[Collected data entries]
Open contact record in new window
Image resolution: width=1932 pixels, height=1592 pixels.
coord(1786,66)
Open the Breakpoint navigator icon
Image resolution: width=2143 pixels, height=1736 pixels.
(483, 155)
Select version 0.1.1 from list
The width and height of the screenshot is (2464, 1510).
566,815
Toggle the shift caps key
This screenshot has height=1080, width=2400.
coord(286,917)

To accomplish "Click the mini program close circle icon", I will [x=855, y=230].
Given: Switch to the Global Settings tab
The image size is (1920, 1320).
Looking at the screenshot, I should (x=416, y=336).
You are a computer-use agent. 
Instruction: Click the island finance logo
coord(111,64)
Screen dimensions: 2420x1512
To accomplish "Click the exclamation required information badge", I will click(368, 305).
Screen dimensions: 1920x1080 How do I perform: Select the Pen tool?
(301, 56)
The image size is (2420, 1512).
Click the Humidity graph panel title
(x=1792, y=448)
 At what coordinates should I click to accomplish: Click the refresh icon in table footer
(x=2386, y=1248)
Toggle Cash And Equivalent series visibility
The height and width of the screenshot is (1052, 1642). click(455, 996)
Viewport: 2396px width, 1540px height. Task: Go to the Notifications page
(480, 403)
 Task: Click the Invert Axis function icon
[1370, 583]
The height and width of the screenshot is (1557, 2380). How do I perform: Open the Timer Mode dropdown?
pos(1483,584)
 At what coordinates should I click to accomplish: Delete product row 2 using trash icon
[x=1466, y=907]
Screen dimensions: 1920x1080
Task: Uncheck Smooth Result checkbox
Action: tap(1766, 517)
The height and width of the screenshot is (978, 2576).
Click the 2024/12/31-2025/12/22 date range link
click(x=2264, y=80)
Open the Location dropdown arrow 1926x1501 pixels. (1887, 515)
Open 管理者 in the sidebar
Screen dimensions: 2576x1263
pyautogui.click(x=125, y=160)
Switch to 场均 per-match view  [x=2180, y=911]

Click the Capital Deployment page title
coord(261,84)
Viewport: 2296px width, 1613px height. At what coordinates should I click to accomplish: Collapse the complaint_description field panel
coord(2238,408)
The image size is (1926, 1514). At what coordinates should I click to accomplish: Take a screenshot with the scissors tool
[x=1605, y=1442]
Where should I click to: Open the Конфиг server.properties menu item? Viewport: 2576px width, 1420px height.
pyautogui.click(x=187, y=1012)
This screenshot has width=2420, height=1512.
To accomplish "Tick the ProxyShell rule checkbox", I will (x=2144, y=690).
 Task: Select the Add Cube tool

**EXERCISE BRIEF**
Please return each line of the data above in which the word "Switch" occurs.

**RESPONSE FOR THIS EXERCISE**
Given: Switch to the Global Settings tab
Switch to 场均 per-match view  [x=2180, y=911]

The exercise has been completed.